Hallucination (error) never disappears in LLM because of its probability nature

Posted on February 10, 2025


Today another bad practice (Hallucination) using generative AI in product is pop up in news and social media. Here is a report from BBC Google remakes Super Bowl ad after AI cheese gaffe. Hallucination is a nature of generative AI, considering its foundation on statistical probability. You can reduce it, improving accuracy, but it never disappear. In real application scenario, the critical question is not the model is perfect without any error (it is impossible because the world is always changing, but your training data is becoming old with degrading relevance to the world ), but the model or AI product can improve efficiency and reduce cost. In the application of human in the loop, human can validate the output of generative AI, such as creative work, information search, code bug fix, ...... But in the autonomous system, hallucination is critical problem. I think, currently available open-source and close-source models cannot meet high-performance requirements. 80% good? No. 90% good enough? Not. As an example, biometric (e.g. fingerprint, face recognition, speaker recognition, ...). The accuracy is higher than 99.9%, or even more while false rejection is lower than 0.00xx% or even lower. Of course, we cannot require LLM can reach the high bar.

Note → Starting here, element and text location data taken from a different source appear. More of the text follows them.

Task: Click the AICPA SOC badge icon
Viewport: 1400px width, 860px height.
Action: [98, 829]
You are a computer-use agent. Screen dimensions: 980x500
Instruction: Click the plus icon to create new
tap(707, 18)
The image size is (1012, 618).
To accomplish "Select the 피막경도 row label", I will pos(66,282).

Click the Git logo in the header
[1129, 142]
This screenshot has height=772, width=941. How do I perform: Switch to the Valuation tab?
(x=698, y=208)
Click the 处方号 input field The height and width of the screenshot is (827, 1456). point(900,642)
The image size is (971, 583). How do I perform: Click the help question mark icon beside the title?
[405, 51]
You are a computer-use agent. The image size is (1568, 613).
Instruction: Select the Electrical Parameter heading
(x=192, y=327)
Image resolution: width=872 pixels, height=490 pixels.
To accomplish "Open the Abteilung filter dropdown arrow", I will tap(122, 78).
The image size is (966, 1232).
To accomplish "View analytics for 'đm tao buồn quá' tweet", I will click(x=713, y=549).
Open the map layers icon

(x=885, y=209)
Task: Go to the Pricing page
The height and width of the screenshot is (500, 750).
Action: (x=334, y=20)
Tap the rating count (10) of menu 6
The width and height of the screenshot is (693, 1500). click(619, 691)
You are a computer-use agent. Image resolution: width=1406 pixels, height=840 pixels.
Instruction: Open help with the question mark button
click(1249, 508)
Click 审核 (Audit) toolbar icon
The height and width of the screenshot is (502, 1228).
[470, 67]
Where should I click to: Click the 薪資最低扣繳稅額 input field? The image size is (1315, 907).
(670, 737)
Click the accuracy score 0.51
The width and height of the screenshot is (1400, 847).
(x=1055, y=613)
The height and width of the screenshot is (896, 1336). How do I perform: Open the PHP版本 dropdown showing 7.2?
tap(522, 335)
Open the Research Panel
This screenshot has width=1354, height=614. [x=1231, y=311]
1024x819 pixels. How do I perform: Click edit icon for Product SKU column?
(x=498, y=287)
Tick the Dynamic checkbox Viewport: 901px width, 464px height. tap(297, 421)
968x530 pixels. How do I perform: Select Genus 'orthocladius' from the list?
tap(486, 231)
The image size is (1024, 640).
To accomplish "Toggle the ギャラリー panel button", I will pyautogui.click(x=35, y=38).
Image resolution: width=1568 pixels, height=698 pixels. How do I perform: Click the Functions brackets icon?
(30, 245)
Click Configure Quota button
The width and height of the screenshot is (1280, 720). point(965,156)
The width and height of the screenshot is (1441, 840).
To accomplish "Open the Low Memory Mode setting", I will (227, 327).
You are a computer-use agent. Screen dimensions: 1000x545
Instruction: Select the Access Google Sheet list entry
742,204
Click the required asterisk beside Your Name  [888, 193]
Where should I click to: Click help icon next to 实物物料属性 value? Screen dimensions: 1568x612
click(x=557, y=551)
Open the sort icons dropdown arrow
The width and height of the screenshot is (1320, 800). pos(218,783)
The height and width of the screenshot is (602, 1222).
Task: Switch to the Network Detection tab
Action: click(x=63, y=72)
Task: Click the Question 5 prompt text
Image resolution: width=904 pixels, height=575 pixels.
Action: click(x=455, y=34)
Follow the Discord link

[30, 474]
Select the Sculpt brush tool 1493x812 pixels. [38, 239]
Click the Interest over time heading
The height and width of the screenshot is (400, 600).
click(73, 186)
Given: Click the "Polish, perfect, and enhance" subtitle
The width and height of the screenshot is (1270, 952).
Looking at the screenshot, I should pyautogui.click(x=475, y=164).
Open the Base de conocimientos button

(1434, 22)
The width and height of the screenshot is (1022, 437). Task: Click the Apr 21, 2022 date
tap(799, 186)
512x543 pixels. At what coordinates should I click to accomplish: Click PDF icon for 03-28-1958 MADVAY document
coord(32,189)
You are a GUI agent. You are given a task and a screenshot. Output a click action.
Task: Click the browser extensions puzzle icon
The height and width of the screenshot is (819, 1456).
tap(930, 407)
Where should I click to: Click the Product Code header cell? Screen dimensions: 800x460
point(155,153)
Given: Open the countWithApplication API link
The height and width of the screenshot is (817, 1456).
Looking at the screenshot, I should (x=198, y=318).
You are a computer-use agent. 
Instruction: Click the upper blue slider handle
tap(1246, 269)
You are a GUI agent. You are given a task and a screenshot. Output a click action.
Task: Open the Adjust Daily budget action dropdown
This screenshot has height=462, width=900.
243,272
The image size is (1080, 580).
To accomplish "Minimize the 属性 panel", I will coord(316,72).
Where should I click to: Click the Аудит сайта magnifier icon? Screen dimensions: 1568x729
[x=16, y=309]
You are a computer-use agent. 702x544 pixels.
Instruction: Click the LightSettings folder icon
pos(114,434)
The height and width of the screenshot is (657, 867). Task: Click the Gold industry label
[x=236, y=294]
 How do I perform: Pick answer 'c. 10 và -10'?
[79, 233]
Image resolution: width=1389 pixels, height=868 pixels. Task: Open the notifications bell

Generative AI is a useful tool with decent performance. if you just try, you will be stunned by its performance, because high probability is that test examples are already in training (but not exact match, various modification or versions). It is challenging to find a difficult case for most common human. Thinking LLM already trained on whole web and public available data and knowledge. Any talent guy can memorize these large scale data? Only professional AI/ML research and engineer working in LLM training and inference may find challenging cases, because they know its weakness and how training and inference is doing.

In real application scenario, fine-tuned open-source or close-source generative AI using internal and proprietary data is a good solution. Of course, you are better to host the service internally. Do you really believe companies who building close-source model do not use your IP data or privacy reserved by them?